====== PROVIDED MATERIAL
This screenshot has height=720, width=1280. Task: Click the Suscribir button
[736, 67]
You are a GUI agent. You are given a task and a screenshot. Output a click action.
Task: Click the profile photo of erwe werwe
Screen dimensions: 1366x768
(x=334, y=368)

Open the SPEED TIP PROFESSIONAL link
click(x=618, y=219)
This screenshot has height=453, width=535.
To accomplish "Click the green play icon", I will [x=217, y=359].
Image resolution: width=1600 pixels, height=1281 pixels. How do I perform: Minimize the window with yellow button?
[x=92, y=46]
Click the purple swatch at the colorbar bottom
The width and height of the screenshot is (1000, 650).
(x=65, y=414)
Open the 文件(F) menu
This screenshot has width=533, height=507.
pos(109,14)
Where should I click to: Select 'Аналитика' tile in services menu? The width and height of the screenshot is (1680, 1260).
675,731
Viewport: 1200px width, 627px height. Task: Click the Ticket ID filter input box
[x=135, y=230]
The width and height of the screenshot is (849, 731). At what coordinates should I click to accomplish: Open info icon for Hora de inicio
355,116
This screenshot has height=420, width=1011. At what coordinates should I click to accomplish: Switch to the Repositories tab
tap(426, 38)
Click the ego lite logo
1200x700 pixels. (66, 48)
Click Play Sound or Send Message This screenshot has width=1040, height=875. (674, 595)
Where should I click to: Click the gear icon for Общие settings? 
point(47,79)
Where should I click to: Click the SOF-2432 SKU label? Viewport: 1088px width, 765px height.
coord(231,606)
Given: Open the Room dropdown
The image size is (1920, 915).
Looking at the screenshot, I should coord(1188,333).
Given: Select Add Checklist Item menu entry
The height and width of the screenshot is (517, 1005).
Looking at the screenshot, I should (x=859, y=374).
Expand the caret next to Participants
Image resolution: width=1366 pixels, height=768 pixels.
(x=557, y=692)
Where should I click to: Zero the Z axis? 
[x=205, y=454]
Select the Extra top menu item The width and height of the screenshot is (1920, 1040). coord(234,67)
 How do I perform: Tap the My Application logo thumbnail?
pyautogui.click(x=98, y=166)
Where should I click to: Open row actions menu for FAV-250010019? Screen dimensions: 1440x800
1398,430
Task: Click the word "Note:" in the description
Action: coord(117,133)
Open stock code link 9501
============
• _TRY IT_: Output the records in full, keeping them exactly as they are.

• _YOUR RESPONSE_:
This screenshot has height=720, width=1280. Task: Click the Suscribir button
[736, 67]
You are a GUI agent. You are given a task and a screenshot. Output a click action.
Task: Click the profile photo of erwe werwe
Screen dimensions: 1366x768
(x=334, y=368)

Open the SPEED TIP PROFESSIONAL link
click(x=618, y=219)
This screenshot has height=453, width=535.
To accomplish "Click the green play icon", I will [x=217, y=359].
Image resolution: width=1600 pixels, height=1281 pixels. How do I perform: Minimize the window with yellow button?
[x=92, y=46]
Click the purple swatch at the colorbar bottom
The width and height of the screenshot is (1000, 650).
(x=65, y=414)
Open the 文件(F) menu
This screenshot has width=533, height=507.
pos(109,14)
Where should I click to: Select 'Аналитика' tile in services menu? The width and height of the screenshot is (1680, 1260).
675,731
Viewport: 1200px width, 627px height. Task: Click the Ticket ID filter input box
[x=135, y=230]
The width and height of the screenshot is (849, 731). At what coordinates should I click to accomplish: Open info icon for Hora de inicio
355,116
This screenshot has height=420, width=1011. At what coordinates should I click to accomplish: Switch to the Repositories tab
tap(426, 38)
Click the ego lite logo
1200x700 pixels. (66, 48)
Click Play Sound or Send Message This screenshot has width=1040, height=875. (674, 595)
Where should I click to: Click the gear icon for Общие settings? 
point(47,79)
Where should I click to: Click the SOF-2432 SKU label? Viewport: 1088px width, 765px height.
coord(231,606)
Given: Open the Room dropdown
The image size is (1920, 915).
Looking at the screenshot, I should coord(1188,333).
Given: Select Add Checklist Item menu entry
The height and width of the screenshot is (517, 1005).
Looking at the screenshot, I should (x=859, y=374).
Expand the caret next to Participants
Image resolution: width=1366 pixels, height=768 pixels.
(x=557, y=692)
Where should I click to: Zero the Z axis? 
[x=205, y=454]
Select the Extra top menu item The width and height of the screenshot is (1920, 1040). coord(234,67)
 How do I perform: Tap the My Application logo thumbnail?
pyautogui.click(x=98, y=166)
Where should I click to: Open row actions menu for FAV-250010019? Screen dimensions: 1440x800
1398,430
Task: Click the word "Note:" in the description
Action: coord(117,133)
Open stock code link 9501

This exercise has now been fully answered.